Sir James Dyson has been making use of the air around us for more than three decades, and on Wednesday, the company that bears his name launched the Supersonic hair dryer. It's an invention, he says, that's designed to revolutionize your routine.
It's been 30 years since Dyson first introduced the bag-less vacuum and built an empire out of air, reports CBS News correspondent Anthony Mason. There are bladeless fans, hand dryers, heaters, humidifiers and purifiers.
Now, Dyson hopes his latest invention will blow you away.
"The first thing you notice is very light and very slim and very nicely balanced," Dyson said. "The second thing you'll notice when you when you switch it on, and I've just switched it on, is that it's very quiet, so I can carry on talking to you while I'm doing my hair."
He spoke with CBS News from Tokyo, where Dyson launched his new hair dryer amid great fanfare Wednesday.
"Why are you in Tokyo?" Mason asked.
"The Japanese love new technology -- and this was the country that I first launched my vacuum cleaner," Dyson said.
"So it's a sentimental favorite for you in a way?" Mason asked.
"Ah, very sentimental, yes," Dyson responded.
The dryer, which Dyson says is lighter, faster and more efficient, took over four years and more than $200 million to develop.
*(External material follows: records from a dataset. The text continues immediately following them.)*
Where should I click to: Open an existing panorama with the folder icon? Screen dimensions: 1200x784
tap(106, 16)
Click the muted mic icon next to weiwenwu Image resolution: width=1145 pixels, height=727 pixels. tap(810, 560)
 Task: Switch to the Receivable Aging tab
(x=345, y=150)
Developing a new motor was key, he said.
"You see that's our conventional motor, which is big and heavy, and it gives flow but not pressure," he said. "We've developed a motor that size, tiny motor, which is of course much smaller, much lighter and very much faster, and gives very high pressure."
Like many Dyson products, all that technology comes at a higher cost to consumers. The Dyson Supersonic is expected to retail for about $400.
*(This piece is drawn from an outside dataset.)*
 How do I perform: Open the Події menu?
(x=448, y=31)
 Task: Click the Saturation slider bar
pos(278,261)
"You think people are going to pay that price for a revolutionary hair dryer?" Mason asked.
"People really care about their hair, and they care about their beauty. They don't want to damage their hair," Dyson said. "And they want nice smooth glossy hair. So yes, I think they will pay for it, at least I hope they do."
For all its innovation, Dyson is not without its skeptics.
A recent study published in the Journal of Applied Microbiology claimed Dyson's jet hand dryers, common in public restrooms, spread 1,300 times more germs than paper towels.
"It was a ridiculous study," Dyson said, when asked to respond. "Exactly like the paper bag manufacturers tried to do when we introduced a vacuum cleaner that didn't require paper bags. We had the same kind of issues, but they quite quickly went away as we gained market share."
Dyson is confident his hand dryers will remain a fixture in bathrooms worldwide and looks forward to the Dyson hair dryer becoming another addition to your routine.
"Was it more challenging than you thought it would be?" Mason asked.
"It always is. But we enjoy a challenge, so we don't mind that and going through those 100 if not thousands of miles of hair of testing it is just all fun," Dyson said. "It's absorbing. It was great fun!"
The Dyson Supersonic hair dryer is expected to make it to America this September.